Ni el frío y la noche pudo con la tradición. Estercuel se volvió a iluminar la noche del sábado con la celebración de la procesión de la Santa Encamisada y la tradicional fiesta de los Sanantones. Esta celebración, considerada de Interés Turístico de Aragón, tiene su origen en el siglo XIX, cuando comenzó como una muestra de agradecimiento a la figura de San Antón por haber ayudado a la población a librarse de una peste que asoló los municipios del alrededor pero que no llegó a Estercuel y está relacionada con el fuego y su elemento purificador, dentro de la cultura popular.

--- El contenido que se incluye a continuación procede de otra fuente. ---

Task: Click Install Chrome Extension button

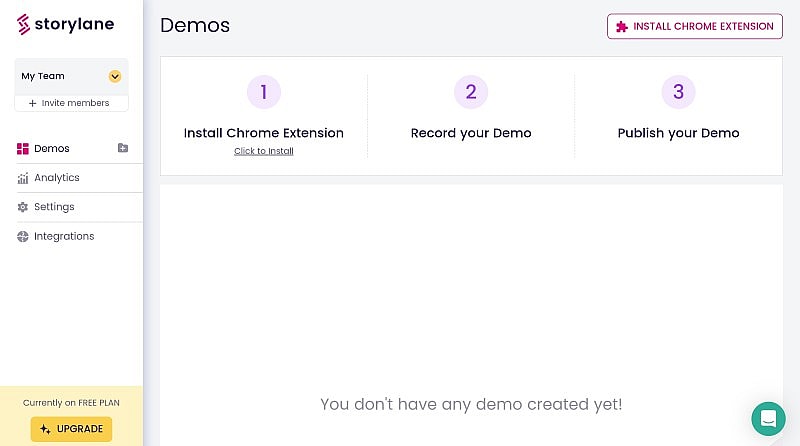Action: click(x=694, y=27)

Por eso, el fin de semana se han organizado en la localidad turolense varios actos, aunque el que congregó más público –había ganas ya que no se había celebrado durante los últimos años por culpa de las restricciones provocadas por la pandemia– ha sido la Santa Encamisada, una procesión que recorre un total de 15 hogueras prendidas por las calles del pueblo y que, con el viento, alcanzaron hasta los 20 metros de altura. Alrededor de ellas se colocan los jinetes con sus caballos, portando antorchas.

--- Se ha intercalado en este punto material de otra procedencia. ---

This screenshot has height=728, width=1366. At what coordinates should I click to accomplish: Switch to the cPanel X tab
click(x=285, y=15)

La cabalgata estuvo encabezada por la comitiva de los tederos, herederos de antiguas antorchas, seguida por los Gaiteros de Estercuel, que interpretan música propia del pueblo durante el recorrido, por los organizadores de la fiesta montados a caballo y ataviados con sombrero y capa aragonesa, y finalmente por la Corporación Municipal.

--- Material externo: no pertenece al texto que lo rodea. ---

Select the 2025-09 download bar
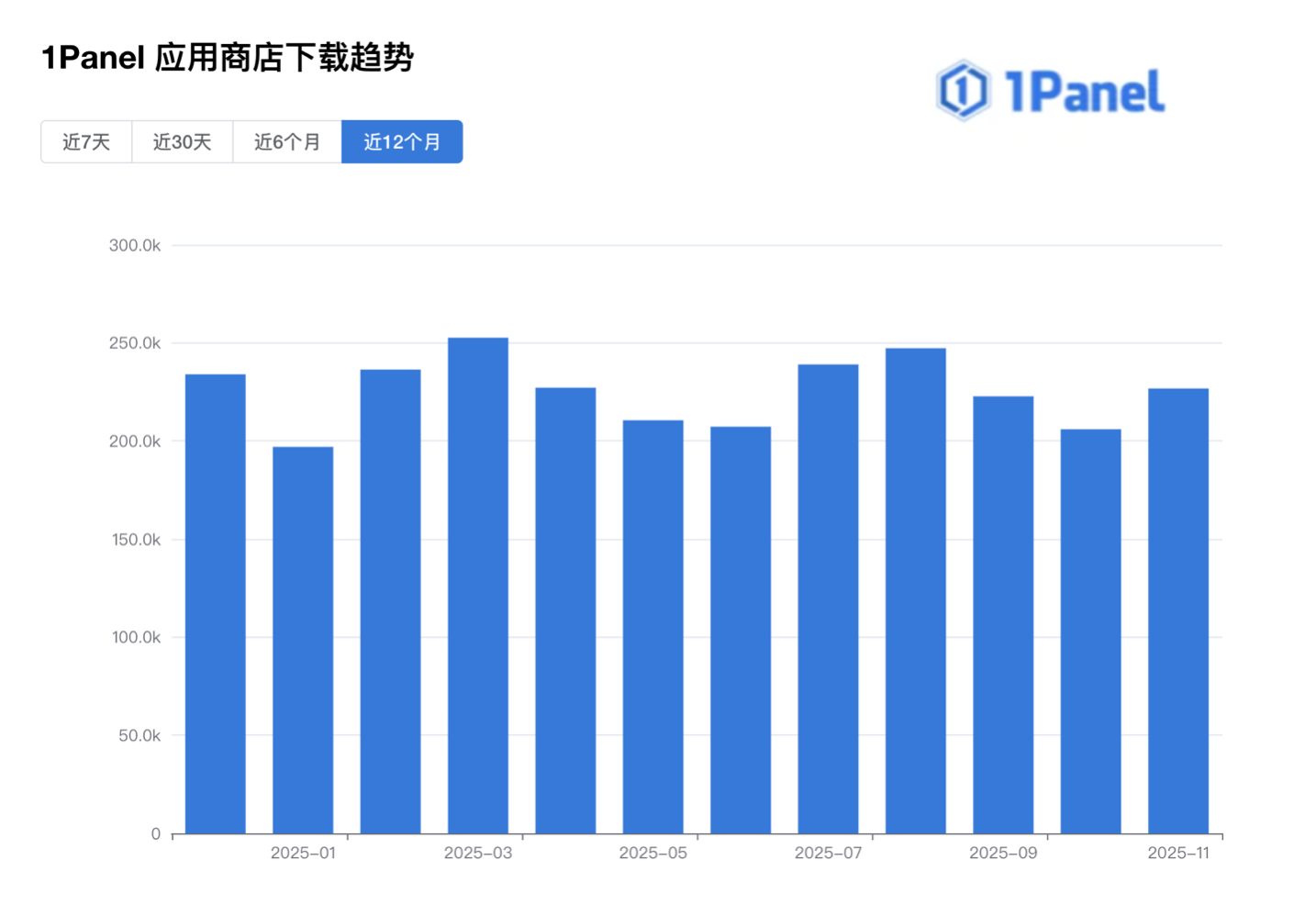This screenshot has height=916, width=1316. [x=1003, y=615]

La fiesta gira también en torno a los matrimonios o parejas del pueblo, que son los protagonistas de la organización. Son catorce parejas en total, siete que entran y siete que salen anualmente. Entre las distintas funciones, el papel de la mujer toma importancia, ya que, como es tradición, es la que llevó y repartió el pan bendito, dulce típico de esta celebración, en la Misa del domingo y para recibir a los visitantes que se acercan a conocer el Centro de Interpretación del Fuego y la Fiesta.

Por otro lado, los hombres presidieron todos los actos ejerciendo distintos cargos ordenados en función de su edad. Se les reconoce por el distintivo que portan en su sombrero, desde el procurador (que lleva plumas de gallo) al rey o los más jóvenes, que son los mayorales.

Mayte Pérez (centro), consejera de Presidencia; y Manuel Rando (segundo por la izquierda), antes de la Encamisada. DPT

A la procesión nocturna asistieron, además de el alcalde y los concejales, el presidente de la Diputación Provincial de Teruel, Manuel Rando; y la consejera de Presidencia del Gobierno de Aragón, Mayte Pérez, quien dijo que «la fiesta de la Encamisada deja obnubilada, estar tan cerca de un elemento natural impresiona». Además, acudieron como invitados una quincena de miembros de la Asociación Nacional de Antropología y Tradiciones populares.

Los actos continuaron este domingo con actos tan tradicionales como la recolecta de donativos a cargo de los fiesteros para sufragar las fiestas, el traslado del pan bendito, la misa, el ritual de portar velones, así como la procesión de los santos San Fabián, San Sebastián, San Antón y al pendón de este último, entre otros actos tradicionales, para finalizar con el reparto del pan bendito a los enfermos.